This is my favorite kind of movie: contemplative, intelligent, and behind the scenes. The Canadian is the perfect accidental tourist and her befriended guard is excellent as a nonchalant, back alley guide. The most brilliant thing about this movie is the use of segue. In one scene, a series of shots focus on details of a Bruegel painting with the guide’s voice listing the objects “…discarded playing cards, a bone, a broken egg…”, and then the images switch to nondescript ground shots in Vienna, as he continues “…a cigarette butt, a folded note, a lost glove, a beer can.”
This is when Bruegel really takes over and we understand that Cohen is telling us that the Bruegel room, in which the guard spends a lot of his time, is not stuck in the 16th century but is part of a continuum, and while there are many other works of art shown throughout the film, and many moments outside of the museum in greater Vienna, they all tie back to the inclusiveness of even the smallest details captured by Bruegel.
Close-ups of the museum goers still faces are compared to portraits of sitters who died centuries ago, and for one brief scene three visitors appear nude in the galleries, which for me means that without being able to peg an era by fashion, not much has changed in humans and we are still the same fleshy creatures as portrayed in the old paintings.
The transitions are numerous but subtle and never overplayed. A collection of museum items switches to a scrappy flea market, and the audio guide describing an Egyptian scroll plays on while the camera looks over the detritus of Vienna.
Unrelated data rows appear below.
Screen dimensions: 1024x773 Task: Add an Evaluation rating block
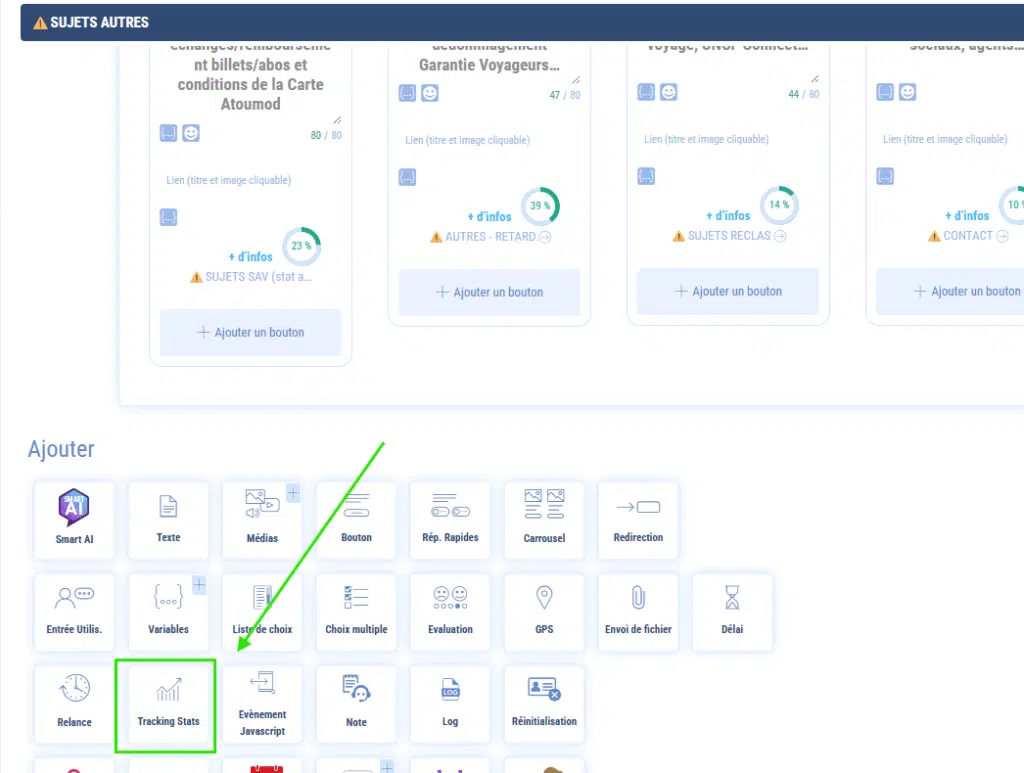450,612
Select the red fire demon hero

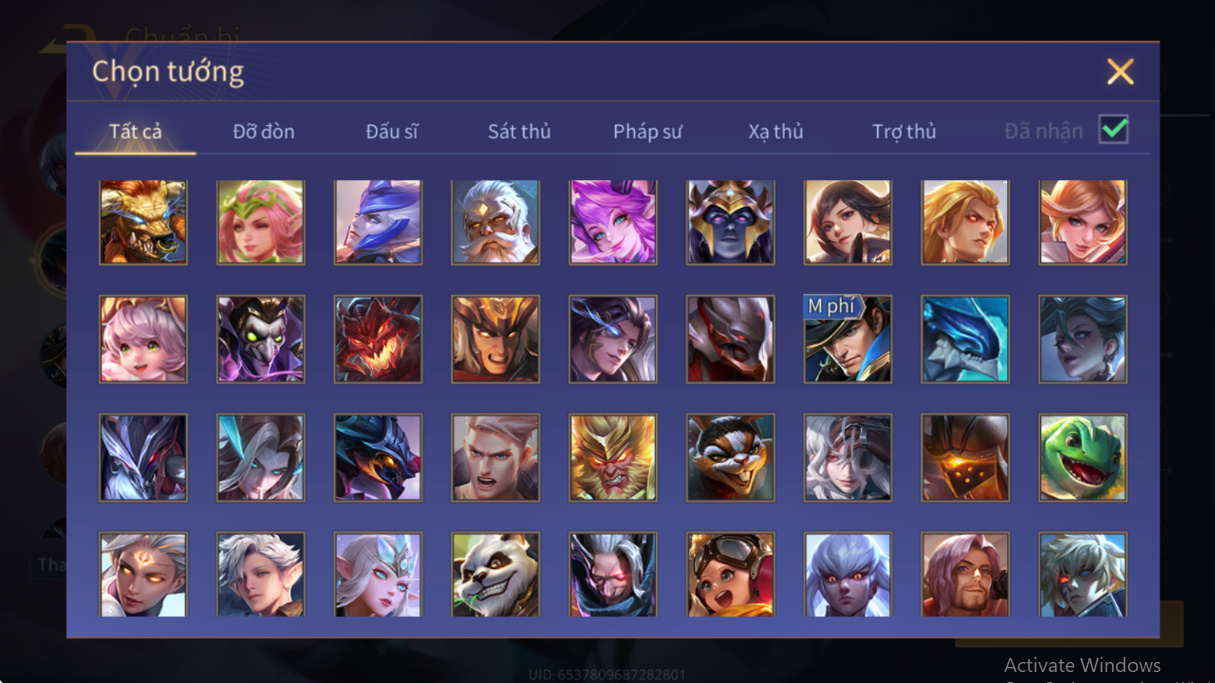pos(378,339)
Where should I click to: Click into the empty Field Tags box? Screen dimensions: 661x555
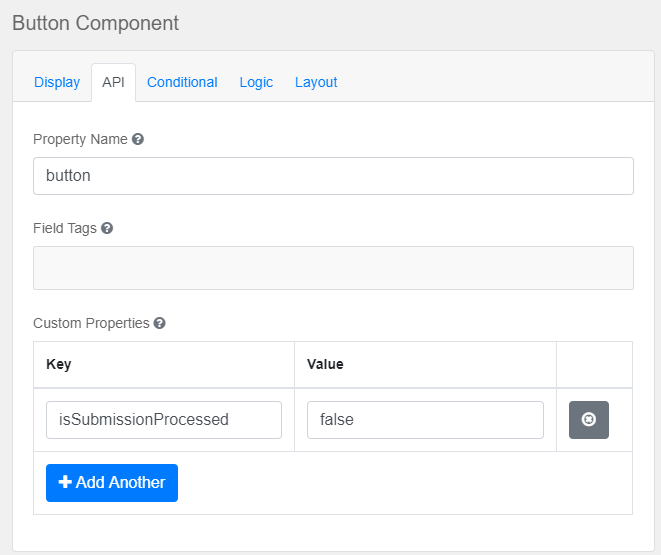click(x=333, y=268)
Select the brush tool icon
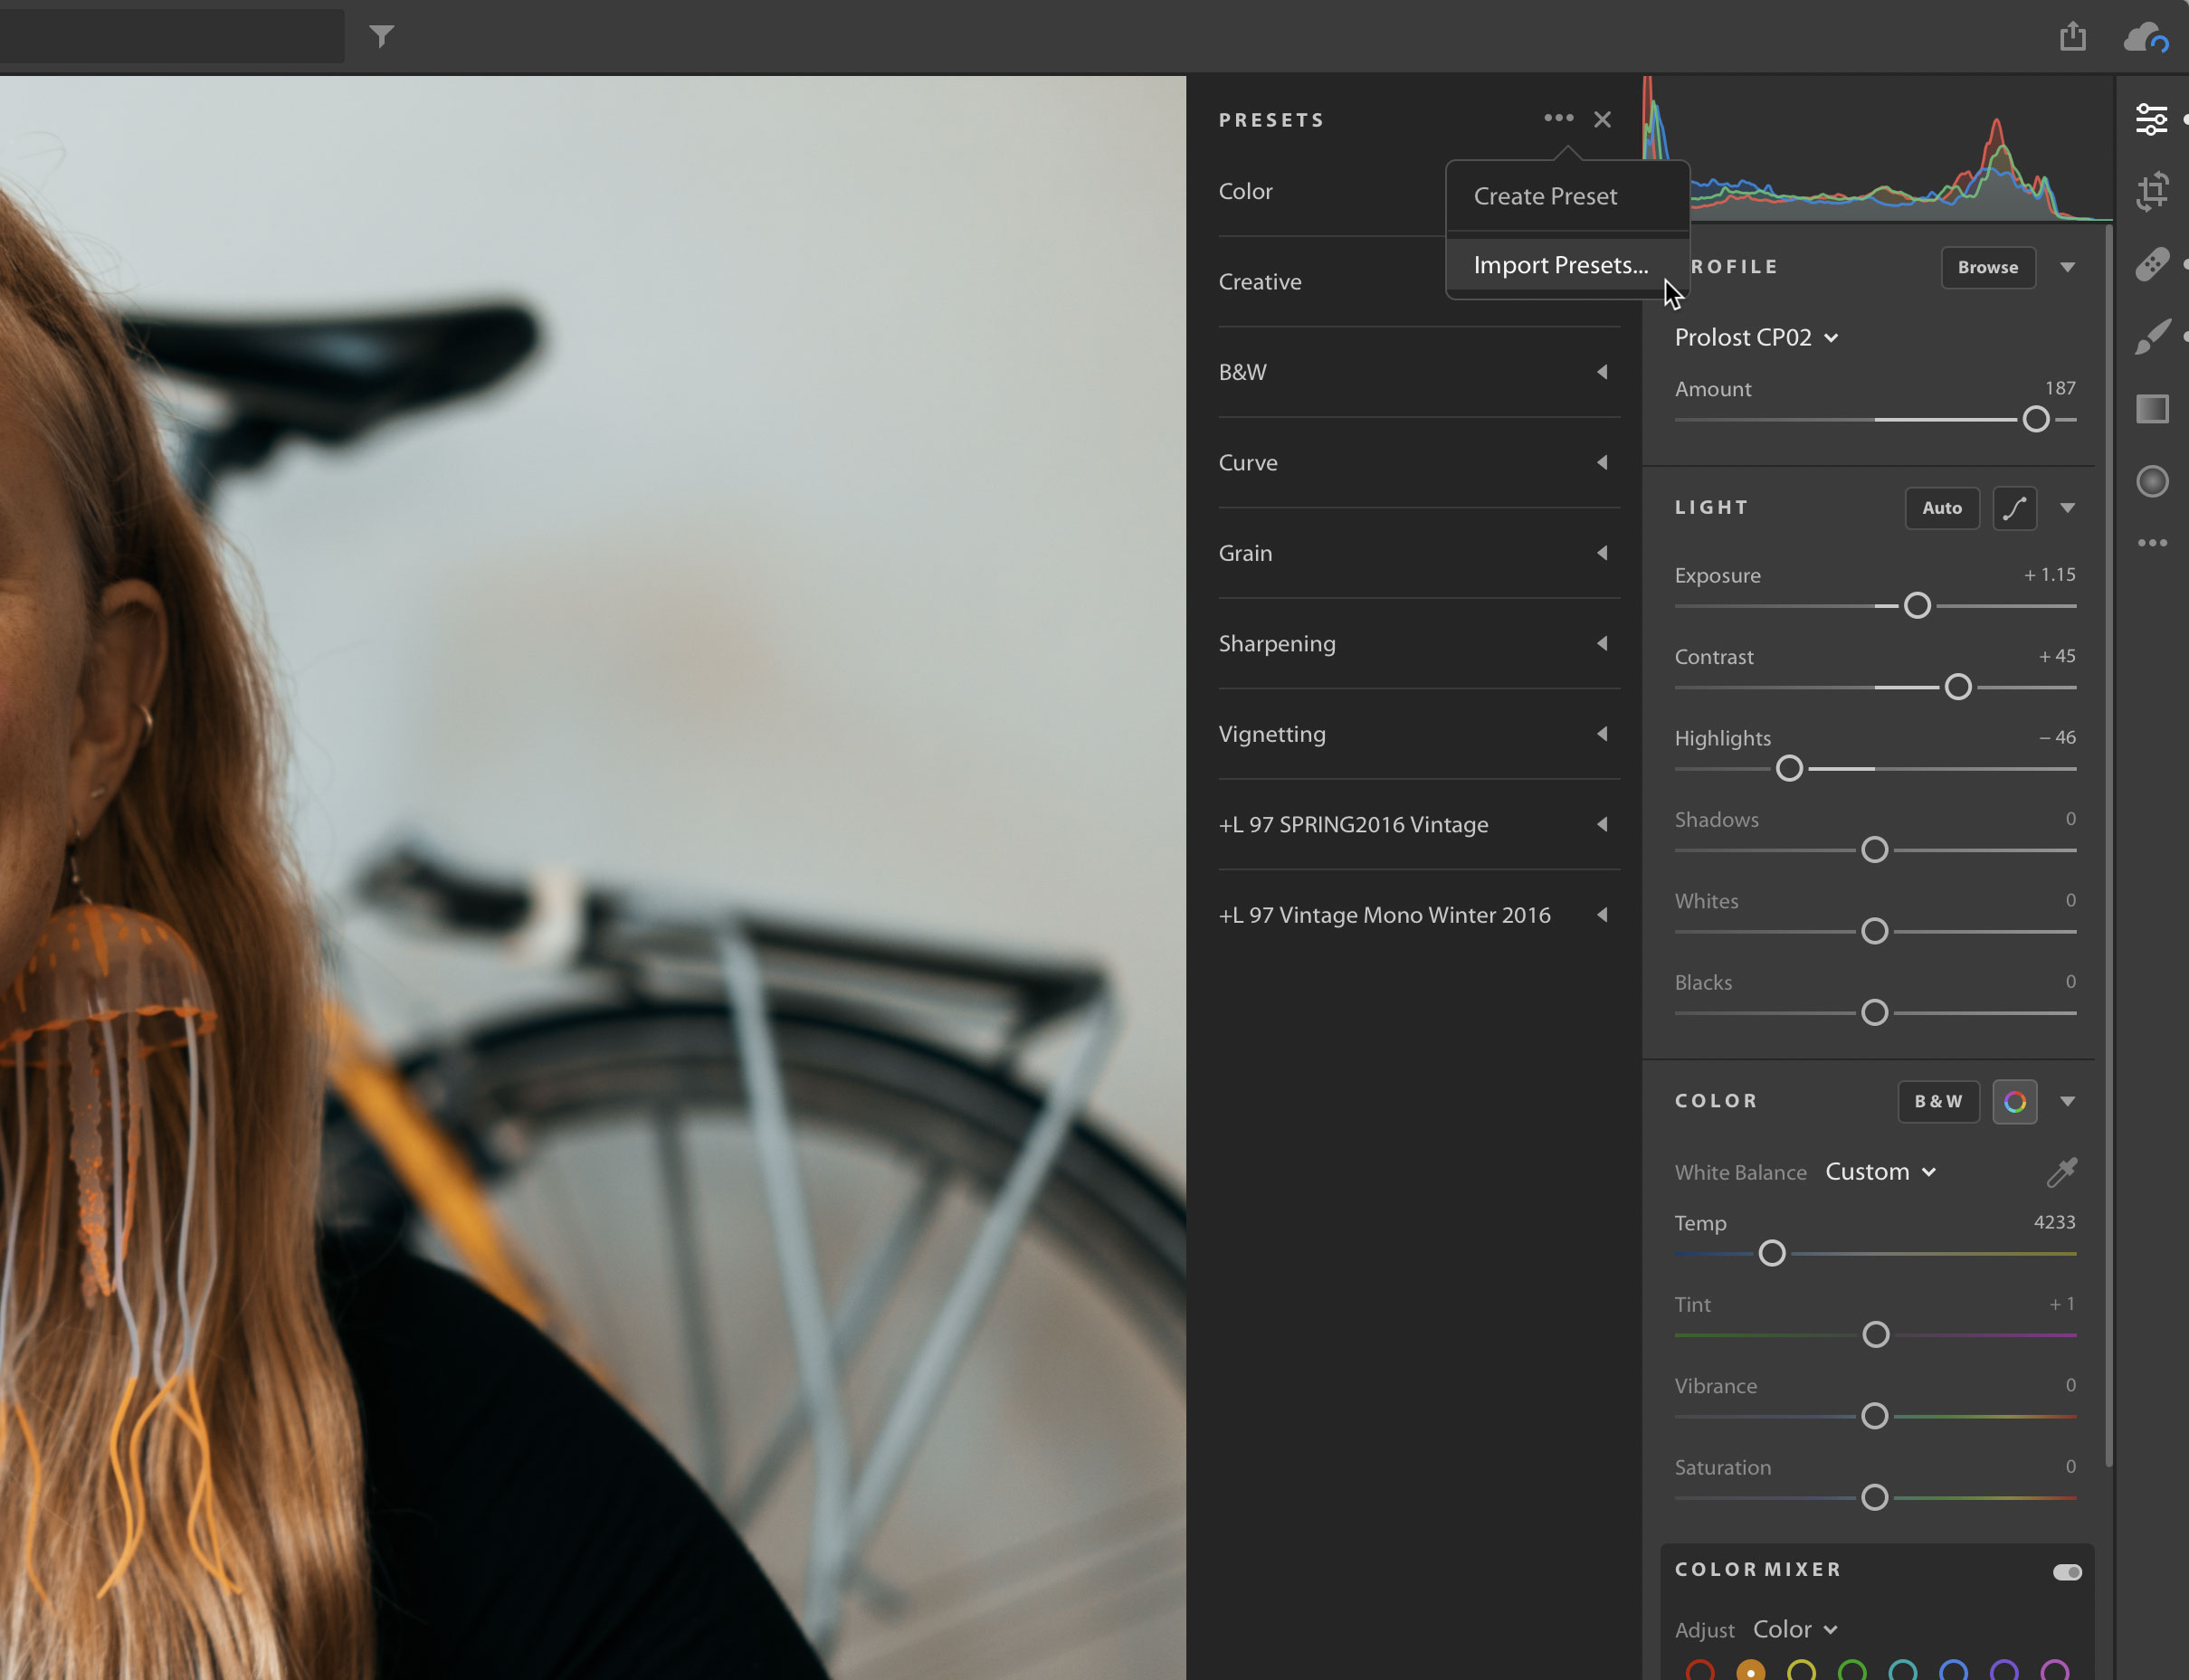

The most random shots, like B-roll of kids skateboarding under a bridge, take on Bruegel characteristics. One of the skater youth pictured here, wearing the blue-striped hoodie (third from top), might as well be sitting on the edge of a wooden horse-drawn cart or on a tree stump in a Bruegel painting.
My favorite transition is from a shot of small, old museum portraits to people pictures taped to the wall in a local pub. While the present live shots in the film pull the past forward, these photographs remind us how quickly our present slips into the past, thereby archiving our daily activities to be looked at with the same curious eye with which we view the subjects of past eras.
Some of the best commentary from the guide is regarding school groups. He remarks that the teenage students are always bored and impudent but they perk up when they see the paintings of decapitations because of their horror value, especially Medusa’s severed head of snakes.
He says they are also interested in nudity and comments that they can access all the free porn they desire on the Internet but questions “…where else [but at the museum] can one look at such a thing without shame?" Not only does the guard have the advantage of seeing countless visitors to help him take a pulse of society but as a guard he has a special invisibility status.
Despite the wealth of art and artifacts in the museum, the guard tells us that the most common question he gets is for directions to the bathroom. The parallel Bruegel detail to this is when a guest lecturer in the Bruegel room points out to her small group a man defecating by a stream in The Tower of Babel.
A polite visitor who needs the WC will be told how to quickly get there but the guard says that he and the others are tired of the rude visitors, who they deal with by sending them on the "scenic route."